▶ **Written task a**
Check the passage about a James Allen quote. Does each of the following statements agree with it? Answer yes or no, and quote the deciding words of the passage. (i) James Allen was a British philosophical writer. (ii) The writer went outside with the composition notebook before reading the quote. (iii) The writer heard cicadas while outside.

▶ **Text extract**
↓

This morning I found this quote from James Allen, 1864-1912, a British philosophical writer who penned the classic As a Man Thinketh, which, by following this link, you can actually read online (oh how I love the age of the internet!):

Mind is the Master power that moulds and makes,

And Man is mind, and evermore he takes

The tool of Thought, and shaping what he wills,

Brings forth a thousand joys, a thousand ills: --

He thinks in secret, and it comes to pass:

Environment is but his looking – glass.”

Which stirs up a delicious idea. What if I were to commit myself to bringing forth a thousand joys in my artistic life, starting this very moment?

Earlier today, after reading this quote, I picked up my composition notebook and headed outside, engulfed by the dazzling sun, observing and writing every sensation, sound and scene unfolding around me… the warmth on my freshly-washed skin, the buzz of cicadas, birds launching into choruses from surrounding trees as the breezes played with the leaves. Then I walked out to the garden and slowly picked the first few ripe tomatoes, the tangy scent of them lingering on my hands after I twisted them off their stems.

What leads us away from this daily bounty of glorious sensations? And conversely, what can bring us back to them?

↑

▶ **Materials provided**
↓

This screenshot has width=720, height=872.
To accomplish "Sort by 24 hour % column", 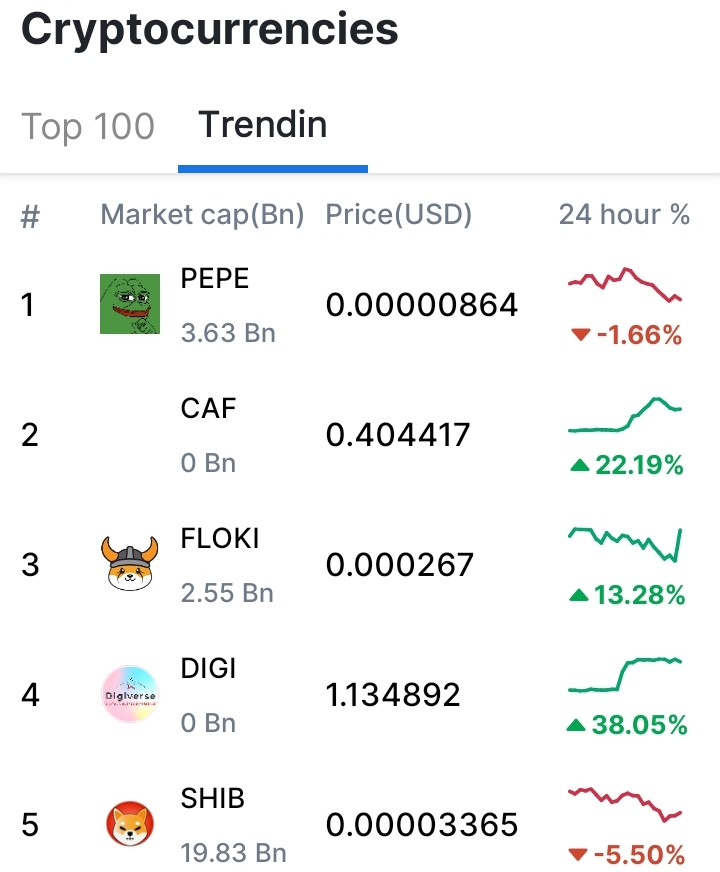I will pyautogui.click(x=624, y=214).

↑
↓

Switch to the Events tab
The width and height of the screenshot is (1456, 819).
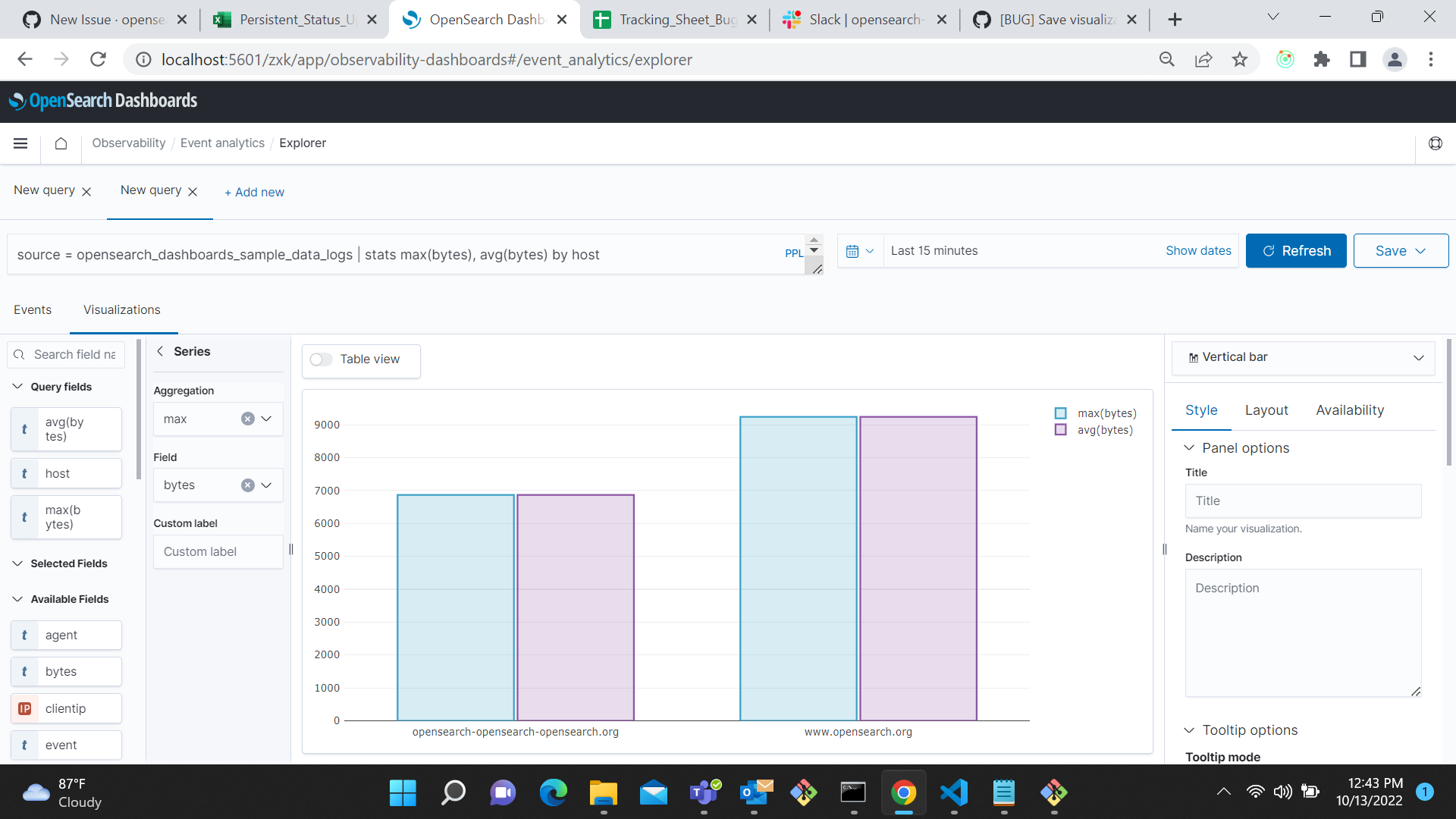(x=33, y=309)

↑

▶ **Written task b**
In the records, reproduce the lines from the line with "Switch to the Events tab" to the line with "(x=33, y=309)", with "screenshot" changed to "image" and nothing else altered. Omit the pictures.

▶ **Task response a**
(i) Yes: "a British philosophical writer"
(ii) No: "after reading this quote, I picked up my composition notebook and headed outside"
(iii) Yes: "the buzz of cicadas"

▶ **Task response b**
Switch to the Events tab
The width and height of the image is (1456, 819).
(x=33, y=309)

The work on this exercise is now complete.